Сыроежкин ценил вежливое обхождение, а кроме того, ему понравились веселые ясные глаза и свежее лицо парня, а потому он сразу же заговорил с ним, как со старым знакомым:
– Деньжат сегодня заработал. Костюмчик сшил человеку. Я портной, можно сказать. Специалист своего цеха. Старый специалист.
Молодой человек ласково улыбнулся и закивал головою, точно ему было очень приятно, что Сыроежкин специалист – портной.
– Шикарный костюмчик сварганил. Настоящий парижский. Крик моды, можно сказать. А потому можно и пивка бутылочку пропустить. Правильно?
Молодой человек опять улыбнулся и закивал:
– Совершенно верно. Завтра праздничек – отчего не выпить?
Он помолчал и тихо добавил:
– Я вот думал водочки выпить, да одному полбанки много. И с финансами, знаете, у меня не густо. Не желаете ли войти в компанию на половинных началах?
Сыроежкин быстро рассчитал, что если заказать лимонад, который вдвое дешевле пива, а обратно опять идти пешком, то можно войти в долю на полбутылки, не трогая ни копейки из восьми рублей.
Парень же денег вперед не требовал, так что никакого обмана не предвиделось.
Парень сходил за водкой.
У него оказался и ножичек со штопором.
Он быстро разлил водку по стопкам.
– Лучше, чем пиво-то! – сказал он, чокаясь с Сыроежкиным.
Стал мизинцем вылавливать что-то из стопки.
Вероятно, кусочек пробки или сургуча.
– Ну, будь здоров, товарищ! – сказал Сыроежкин и, не дождавшись, когда парень станет пить, опрокинул в рот стопку.
А парень все еще вылавливал что-то из своей стопки.
Парень поднял голову, но все еще не пил, а устремил на Сыроежкина странный выжидающий взгляд.
«Чего он? Я же свою часть уплатил», – подумал Сыроежкин.
И вдруг почувствовал, как внутри все стало неприятно неметь.
Мгновенно прервались говор, гвалт, звон посуды, словно их кто отрезал.
В глазах заколыхались столы, сидящий напротив человек.
И страшно, до боли, отяжелели веки.
– Понимаешь, сынок? Как хватил, так и сознания решился.
Босой, рослый мальчишка посмотрел на Сыроежкина скучающим взглядом и продолжительно зевнул:
– Подсадил на малинку. Ясное дело.
– Это что же за малинка такая?
Мальчишка, даже не взглянув на Сыроежкина, буркнул:
– Какая? А вот та самая, что ты пил.
Завидя идущего человека, сделал строгое лицо и, выпятив губы, запел сильным, несколько сиплым альтом:
– Булочки с колбаской, с яйцом, пожалуй-те-е!
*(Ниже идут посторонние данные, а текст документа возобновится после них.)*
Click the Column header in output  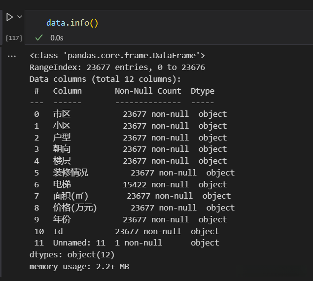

Улица скучна. Прохожие редки. Не гремят трамваи. Изредка пронесутся грузовые безглазые вагоны, автомобиль с ночными гуляками.
Полусумрачная летняя ночь на исходе.
– Чего домой не идешь?
Сыроежкин обрадовался этому вопросу.
Оживился:
– Прямо, сынок, не знаю, что и делать. К женке идти – значит, под верный мордобой. Она у меня ничего не сознает. А чем я виноват, что меня обобрали?
Случившееся с Сыроежкиным несчастье пробудило в нем страстное желание открыться, поговорить по душам.
И здесь, на подоконнике магазинного окна, чужому босоногому мальчишке он рассказал свою невеселую семейную повесть.